Adult Japanese beetles feed on flowers and leaves of various trees, such as linden, crabapple, and birch. When the beetles find a food source, they release a scent that attracts more beetles. Females lay eggs in the soil, which hatch into grubs, a major lawn pest.

Damage: Japanese beetles eat leaf tissue between the veins, creating a skeletonized effect. They may also eat large holes in flower petals.

Control: Treat for grubs in your lawn and you'll reduce the number of Japanese beetles (unless your neighbor doesn't control grubs, in which case beetles will invade your garden). A fungus called milky spore controls grubs but may take a few years to build up an effective concentration. Adult beetle traps may lure more beetles than you already have in your garden. Plant trees and shrubs that beetles don't prefer to feed on. Arborvitae, lilac, hemlock, holly, juniper, pine, and yew are a few plants that Japanese beetles rarely attack.

09 of 10

Emerald Ash Borer

Emerald ash borer
USDA Forest Service Northern Research Station, Bugwood.org. Leah Bauer

A destructive metallic green beetle, emerald ash borers (EAB) invade and kill all types of ash trees (Fraxinus species). EAB kills trees in 2 to 4 years after initial infection.

Damage: An EAB-infected tree has a thin or dying crown and erratic growth along the tree's trunk. The tree's dead growth is often a popular site for woodpecker feeding, as the bird hunts the beetles in the bark. Finally, upon close inspection of the trunk, you might see small but distinctive "D" shaped holes. This is where the beetle exited the tree.

Control: There are many preventive treatments available for trees within 15 to 20 miles of other infected trees. Treatment outside this risk zone is not prudent. Keep in mind that treatments must be done each year for the life of the tree and won't be effective against other tree diseases that may compromise the tree's health.

10 of 10


bagworm on juniper
Denny Schrock

Bagworms eat the leaves of many trees and shrubs. Larvae hatch in May or June and immediately begin feeding. Each larva constructs a "bag" that covers its entire body. Larvae pupate in the bags. When adult males emerge from pupal cases, they fly to find females and mate. After mating, the female lays eggs in the bag, and then overwinters on a tree or shrub. Larvae emerge in spring to continue the cycle.

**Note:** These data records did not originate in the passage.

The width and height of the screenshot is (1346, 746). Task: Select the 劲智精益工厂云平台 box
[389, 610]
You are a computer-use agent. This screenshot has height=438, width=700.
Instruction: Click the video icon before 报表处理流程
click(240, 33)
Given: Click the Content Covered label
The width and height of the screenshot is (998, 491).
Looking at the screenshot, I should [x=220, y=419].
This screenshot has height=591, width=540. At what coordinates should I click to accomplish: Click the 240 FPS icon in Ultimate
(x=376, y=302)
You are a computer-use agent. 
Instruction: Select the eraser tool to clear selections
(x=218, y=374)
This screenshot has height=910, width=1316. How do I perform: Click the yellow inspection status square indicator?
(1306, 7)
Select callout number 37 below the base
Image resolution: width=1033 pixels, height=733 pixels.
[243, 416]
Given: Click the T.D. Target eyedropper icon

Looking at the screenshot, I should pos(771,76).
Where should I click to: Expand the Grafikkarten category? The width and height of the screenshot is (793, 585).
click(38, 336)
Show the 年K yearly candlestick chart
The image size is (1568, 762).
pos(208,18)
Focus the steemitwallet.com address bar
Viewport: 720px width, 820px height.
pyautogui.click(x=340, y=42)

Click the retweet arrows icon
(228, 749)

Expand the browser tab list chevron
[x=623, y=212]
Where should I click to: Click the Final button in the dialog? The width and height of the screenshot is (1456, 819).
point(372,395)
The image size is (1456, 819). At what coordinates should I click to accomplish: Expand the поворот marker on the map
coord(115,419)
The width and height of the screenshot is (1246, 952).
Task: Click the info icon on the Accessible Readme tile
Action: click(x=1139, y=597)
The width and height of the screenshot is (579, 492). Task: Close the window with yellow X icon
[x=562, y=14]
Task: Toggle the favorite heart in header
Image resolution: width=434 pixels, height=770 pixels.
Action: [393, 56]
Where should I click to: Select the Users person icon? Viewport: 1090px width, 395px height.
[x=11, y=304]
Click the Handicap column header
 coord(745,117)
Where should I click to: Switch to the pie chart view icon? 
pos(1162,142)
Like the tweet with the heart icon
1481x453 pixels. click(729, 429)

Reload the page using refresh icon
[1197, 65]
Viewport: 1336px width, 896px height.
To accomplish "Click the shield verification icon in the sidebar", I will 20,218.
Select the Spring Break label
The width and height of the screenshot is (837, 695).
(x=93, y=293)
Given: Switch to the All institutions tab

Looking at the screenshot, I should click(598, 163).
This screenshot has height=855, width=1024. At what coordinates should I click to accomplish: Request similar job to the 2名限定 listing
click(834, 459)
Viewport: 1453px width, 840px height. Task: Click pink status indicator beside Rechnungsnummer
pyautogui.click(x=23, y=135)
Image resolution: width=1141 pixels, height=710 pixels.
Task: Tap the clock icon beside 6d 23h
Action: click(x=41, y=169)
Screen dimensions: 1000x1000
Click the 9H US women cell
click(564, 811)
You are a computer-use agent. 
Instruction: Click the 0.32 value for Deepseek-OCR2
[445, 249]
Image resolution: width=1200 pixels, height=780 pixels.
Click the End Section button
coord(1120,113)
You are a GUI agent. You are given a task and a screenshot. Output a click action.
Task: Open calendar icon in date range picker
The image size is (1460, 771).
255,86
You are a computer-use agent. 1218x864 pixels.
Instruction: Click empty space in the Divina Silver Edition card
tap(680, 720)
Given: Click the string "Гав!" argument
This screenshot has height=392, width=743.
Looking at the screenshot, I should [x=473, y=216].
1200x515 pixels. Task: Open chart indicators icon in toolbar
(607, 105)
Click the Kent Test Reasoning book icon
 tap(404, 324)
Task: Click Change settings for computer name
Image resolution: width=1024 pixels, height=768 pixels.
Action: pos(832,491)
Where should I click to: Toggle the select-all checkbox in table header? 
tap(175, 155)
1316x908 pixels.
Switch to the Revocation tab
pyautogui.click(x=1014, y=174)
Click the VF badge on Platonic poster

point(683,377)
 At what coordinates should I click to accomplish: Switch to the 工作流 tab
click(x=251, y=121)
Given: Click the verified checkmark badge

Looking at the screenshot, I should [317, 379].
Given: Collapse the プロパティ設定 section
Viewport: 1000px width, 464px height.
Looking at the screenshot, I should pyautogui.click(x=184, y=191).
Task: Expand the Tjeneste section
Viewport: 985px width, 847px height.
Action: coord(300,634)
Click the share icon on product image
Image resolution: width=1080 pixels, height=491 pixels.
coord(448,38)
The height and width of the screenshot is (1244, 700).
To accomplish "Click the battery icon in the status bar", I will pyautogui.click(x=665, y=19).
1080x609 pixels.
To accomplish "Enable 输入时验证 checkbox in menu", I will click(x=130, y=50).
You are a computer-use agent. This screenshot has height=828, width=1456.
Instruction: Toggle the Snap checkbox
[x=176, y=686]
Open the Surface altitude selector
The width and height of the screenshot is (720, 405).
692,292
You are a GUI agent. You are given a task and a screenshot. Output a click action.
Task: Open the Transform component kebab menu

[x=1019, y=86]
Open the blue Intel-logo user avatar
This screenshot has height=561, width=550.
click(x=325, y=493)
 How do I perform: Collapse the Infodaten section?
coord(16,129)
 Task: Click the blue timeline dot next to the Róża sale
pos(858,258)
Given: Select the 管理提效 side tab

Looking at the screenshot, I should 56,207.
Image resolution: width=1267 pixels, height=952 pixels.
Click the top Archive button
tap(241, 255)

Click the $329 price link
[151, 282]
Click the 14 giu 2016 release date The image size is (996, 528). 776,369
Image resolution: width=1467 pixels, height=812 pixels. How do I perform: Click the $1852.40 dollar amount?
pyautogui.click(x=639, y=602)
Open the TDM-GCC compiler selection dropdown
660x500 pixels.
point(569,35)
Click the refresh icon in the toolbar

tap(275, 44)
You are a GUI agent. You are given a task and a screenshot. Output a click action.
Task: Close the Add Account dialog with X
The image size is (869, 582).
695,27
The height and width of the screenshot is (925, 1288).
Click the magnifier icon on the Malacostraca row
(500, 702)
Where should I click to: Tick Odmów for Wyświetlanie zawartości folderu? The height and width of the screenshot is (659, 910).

Damage: Leaves are chewed, and branches or entire plants may be defoliated. Brown, 1- to 3-inch-long "bags" hang from the branches.

Control: Spray with Bacillus thuringiensis (Bt) between late May and mid-June to kill young worms. Handpick and destroy bags in winter to reduce the number of eggs and young the following year.

The Next Step

When you spot signs of pests on your trees, follow these four tips for safely gaining the upper hand in the battle.

1. Think before you treat. Pest damage is often cosmetic. A pest creates tattered foliage or spotted leaves for a short time, but then environmental conditions change, and the pest is no longer present. The plant will cast off the damaged leaves and continue to thrive. A healthy ecosystem makes this possible.

2. Plant diverse species. Pests tend to prey on particular plant groups. Plant a mix of species, and if pest damage or tree diseases occur, it will be confined to a few plants instead of spreading through the entire landscape.

3. Choose plants that are well-suited to your site. Healthy, thriving plants will naturally overcome many pest attacks.

4. More is not always better in gardening. More water, more fertilizer, and more mulch can all lead to disease and pest problems.